Letting nature design your house
The challenge was to build a structure out of composite materials like glass and carbon fiber without using massive molds to dictate the shape. These sort of materials are prized because of their strength and light weight, which is why they’re often used to make Formula One cars or racing sails. To be useful , however, the materials need to be layered into a mold such that they may turn shape. This is fine for mass produced parts, but not so much when buildings are concerned as using molds would increase the time of construction and cost by orders of magnitude.
So, rather than build a mold for every component, the ICD researchers took a shortcut and went for building the components directly. To achieve this, the team took inspiration from the beetle and its elytron, a protective shield that covers the insect’s wings. The elytron is double-layered and is made out of stiff, strong fibrous material. After carefully analyzing the elytron, the researchers built an algorithm that gave them the most optimal solution for a double woven layer of fibers without the use of a core.
****************
▶ [THE TASKS]:
**a.** In the text on nature-inspired building design, rewrite the paragraph beginning "So, rather than build a mold" as a bulleted list that keeps its main facts.
**b.** State whether each statement agrees with the text on nature-inspired building design, answering yes or no and quoting the deciding words: (i) Composite materials such as glass and carbon fiber are valued for their strength and light weight. (ii) The elytron is a single layer of soft material. (iii) Using molds for buildings would reduce construction time and cost.
**c.** Resume the text on nature-inspired building design after its final sentence.
The material after this point comes from a separate source.

▶ [DATA EXTRACT]:
****************
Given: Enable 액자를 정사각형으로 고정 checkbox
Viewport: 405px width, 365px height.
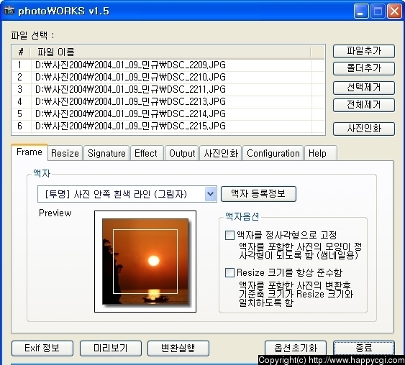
****************
▶ [ANSWERS]:
**a.**
- Instead of making a mold for every component, the ICD researchers built the components directly.
- They drew inspiration from the beetle's elytron, a protective shield that covers the insect's wings.
- The elytron has two layers and is made of stiff, strong fibrous material.
- After analyzing the elytron closely, the researchers created an algorithm that produced the optimal solution for a double woven layer of fibers without a core.

**b.**
(i) Yes: "These sort of materials are prized because of their strength and light weight"
(ii) No: "The elytron is double-layered and is made out of stiff, strong fibrous material"
(iii) No: "using molds would increase the time of construction and cost by orders of magnitude"

**c.**
“You can lay the fibers in exactly the direction and density that is required to satisfy the structural requirements,” says Achim Menges, head of the ICD for Wired. “That’s exactly what we see in nature.”
A six-axis robot then weaved individual fibers atop of each other. At the end, the fibers amounted to a beautifully intricate web-like structure made out of 36 woven modules that’s surprisingly stable. Design and building process below:
Last year’s project involved building a peanut-shaped pavilion from 243 geometric plates made out of beech wood. Each plate is a mere 50-millimetres thick and were inspired by the skeletal system of sea urchins and the microscopic joints of sand dollars. The researchers again used computational methods to solve the complex problem and came out with the optimal shape that uses the least amount of wood. Design and building process below:
While the demonstrations are definitely awesome, the end goal is far more reaching than meets the eye. The ICD researchers hope these pilot design and fabrication processes might become introduced into the real world. The methods can be used to develop stable structures that are stronger, cheaper and easier to make than through conventional methods.